Nessuna riduzione di orario né di personale, ma “solo” un temporaneo trasloco in altra sede per consentire lo svolgimento dei lavori di ristrutturazione dell’asilo. A settembre il nido comunale “Lo Scoiattolo” di via Salvo d’Acquisto, ad Asti, non riaprirà i battenti, ma sarà già interessato dal cantiere, finanziato con il soldi del Pnrr, che lo rivoluzionerà sia per quanto riguarda la sicurezza stessa dell’edificio, sia sul fronte dell’efficientamento energetico. Nel giro di un anno il nido sarà totalmente rinnovato, più accogliente e meno impattante sui conti del Comune.
Per consentire i lavori, l’amministrazione Rasero ha aperto un bando in cerca di manifestazioni d’interesse da parte di soggetti che possano offrire spazi adeguati per ospitare una cinquantina di bimbi, tutti da 3 mesi a 3 anni. I più piccoli della “sezione primavera”, pochi allo stato attuale, avranno garantito un posto in un altro nido. Con ogni probabilità le attività dello Scoiattolo saranno trasferite nei locali del piano terra dell’ex scuola Regina Margherita le cui attività si sono interrotte lo scorso anno causando la chiusura dell’immobile. Il cantiere al nido dovrebbe durare circa un anno, quindi l’amministrazione prevede di riportare i piccoli in via Salvo d’Acquisto già per settembre 2024.
Nel frattempo la soluzione prospettata prevede che l’Ipab del Regina Margherita (ente privato gestito da un Cda cui fanno parte consiglieri nominati dallo stesso Comune, ma anche dalla Fondazione CrAsti, oltre ad altri) chieda un contributo alla Fondazione CrAsti per pagare i lavori di adeguamento dei locali, a cominciare dai bagni, affinché il Regina Margherita possa essere affittato sia al Comune sia a un privato. In questo caso si parla del secondo piano dove andrebbero dei servizi già offerti da un’attività privata, come può essere un babyparking o un doposcuola.
«Ma non è vero, come quanto ipotizzato da qualcuno - precisa l’assessore all’Istruzione Loretta Bologna - che il Comune pagherà la ristrutturazione dei locali del Regina Margherita per poi “lasciarli” in mano a un privato. Sarebbe follia pensarlo.

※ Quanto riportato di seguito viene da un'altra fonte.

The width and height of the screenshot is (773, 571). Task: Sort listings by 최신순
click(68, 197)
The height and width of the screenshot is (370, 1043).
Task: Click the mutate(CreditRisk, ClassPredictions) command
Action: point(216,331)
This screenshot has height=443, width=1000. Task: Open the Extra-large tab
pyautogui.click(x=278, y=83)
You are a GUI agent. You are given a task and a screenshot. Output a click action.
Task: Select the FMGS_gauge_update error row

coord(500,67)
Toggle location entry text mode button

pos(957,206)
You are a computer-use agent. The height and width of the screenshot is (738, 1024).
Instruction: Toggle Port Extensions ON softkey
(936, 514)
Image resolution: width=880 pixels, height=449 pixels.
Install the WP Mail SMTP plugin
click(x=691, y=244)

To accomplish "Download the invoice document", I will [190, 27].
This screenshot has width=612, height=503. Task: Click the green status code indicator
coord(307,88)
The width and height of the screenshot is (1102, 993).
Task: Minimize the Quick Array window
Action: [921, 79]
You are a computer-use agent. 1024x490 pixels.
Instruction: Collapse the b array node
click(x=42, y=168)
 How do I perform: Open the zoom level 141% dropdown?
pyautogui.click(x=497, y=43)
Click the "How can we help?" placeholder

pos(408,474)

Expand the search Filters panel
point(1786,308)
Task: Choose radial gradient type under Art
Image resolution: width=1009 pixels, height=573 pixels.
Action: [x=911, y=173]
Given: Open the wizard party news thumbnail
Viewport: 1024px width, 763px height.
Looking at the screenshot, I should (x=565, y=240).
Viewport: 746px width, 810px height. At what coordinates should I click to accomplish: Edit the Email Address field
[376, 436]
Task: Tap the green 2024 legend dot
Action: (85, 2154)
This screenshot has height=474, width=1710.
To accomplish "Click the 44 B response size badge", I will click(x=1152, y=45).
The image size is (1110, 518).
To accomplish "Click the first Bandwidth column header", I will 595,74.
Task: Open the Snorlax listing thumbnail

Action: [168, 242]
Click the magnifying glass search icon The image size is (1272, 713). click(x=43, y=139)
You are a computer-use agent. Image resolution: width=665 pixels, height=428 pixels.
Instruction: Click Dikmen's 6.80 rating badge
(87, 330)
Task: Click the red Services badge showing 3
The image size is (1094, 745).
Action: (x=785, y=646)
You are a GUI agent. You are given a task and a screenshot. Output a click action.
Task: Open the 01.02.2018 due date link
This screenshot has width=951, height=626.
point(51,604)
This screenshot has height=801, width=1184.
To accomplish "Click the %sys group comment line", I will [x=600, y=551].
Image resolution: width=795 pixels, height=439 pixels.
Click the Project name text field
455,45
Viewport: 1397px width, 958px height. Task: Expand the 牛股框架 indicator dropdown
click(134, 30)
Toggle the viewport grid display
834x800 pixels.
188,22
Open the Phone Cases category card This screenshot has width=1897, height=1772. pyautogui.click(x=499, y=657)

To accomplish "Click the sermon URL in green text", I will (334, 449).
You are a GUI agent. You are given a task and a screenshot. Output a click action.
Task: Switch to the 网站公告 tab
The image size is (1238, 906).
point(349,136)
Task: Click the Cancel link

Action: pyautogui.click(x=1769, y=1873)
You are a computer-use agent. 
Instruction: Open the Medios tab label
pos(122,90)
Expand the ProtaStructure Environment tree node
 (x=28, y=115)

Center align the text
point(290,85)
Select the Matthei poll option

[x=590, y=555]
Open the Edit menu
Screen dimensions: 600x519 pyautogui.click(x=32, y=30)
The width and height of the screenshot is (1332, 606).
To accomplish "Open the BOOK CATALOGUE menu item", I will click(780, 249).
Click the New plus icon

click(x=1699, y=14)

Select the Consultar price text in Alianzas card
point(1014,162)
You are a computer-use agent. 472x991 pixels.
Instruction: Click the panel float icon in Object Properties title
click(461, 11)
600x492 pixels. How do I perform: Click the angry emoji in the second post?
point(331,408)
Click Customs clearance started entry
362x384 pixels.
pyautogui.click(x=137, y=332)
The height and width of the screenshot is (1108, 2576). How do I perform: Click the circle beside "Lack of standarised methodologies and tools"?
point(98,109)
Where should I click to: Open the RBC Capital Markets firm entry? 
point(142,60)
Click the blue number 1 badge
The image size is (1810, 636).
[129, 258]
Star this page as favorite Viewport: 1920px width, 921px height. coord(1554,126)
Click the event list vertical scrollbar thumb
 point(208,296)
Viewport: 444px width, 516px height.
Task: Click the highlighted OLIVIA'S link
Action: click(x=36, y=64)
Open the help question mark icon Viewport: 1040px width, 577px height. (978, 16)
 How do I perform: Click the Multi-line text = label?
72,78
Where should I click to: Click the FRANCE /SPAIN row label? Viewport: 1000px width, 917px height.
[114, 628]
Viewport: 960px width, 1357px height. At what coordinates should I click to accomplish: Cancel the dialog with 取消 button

Le due attività saranno indipendenti e il Comune sosterrà le spese delle utenze, che verranno calcolate in maniera puntuale, esattamente come le avrebbe pagate se il nido fosse rimasto aperto. Il Regina Margherita è una soluzione perfetta per via degli spazi e della posizione. Abbiamo già mostrato i locali alle famiglie interessate e non ci saranno riduzione di orari perché il nido sarà aperto dalle 7.30 alle 17,30».
A sollevare qualche perplessità sulla comunicazione del trasloco e sui costi a carico del Comune è stato, per primo, il consigliere comunale del Pd Michele Miravalle su segnalazione di alcuni genitori che hanno saputo, solo all’ultimo, che il nido si sposterà per almeno un anno. «Per la comunicazione tardiva i genitori si sono molto arrabbiati, ma quando si migliorano le scuole e si parla di sicurezza di edifici scolastici è un bene che si facciano i lavori - commenta Miravalle - La soluzione del Regina Margherita è una buona soluzione, ma il Comune non faccia regali ai privati soprattutto se dall’anno dopo, come sembra, tutto l’edificio sarà gestito da loro. Peccato, però, che questi lavori necessari non riusciamo a farli su tutte le scuole, come nel caso della materna Santa Caterina o della Martiri e questo a causa di una cattiva gestione del Pnrr».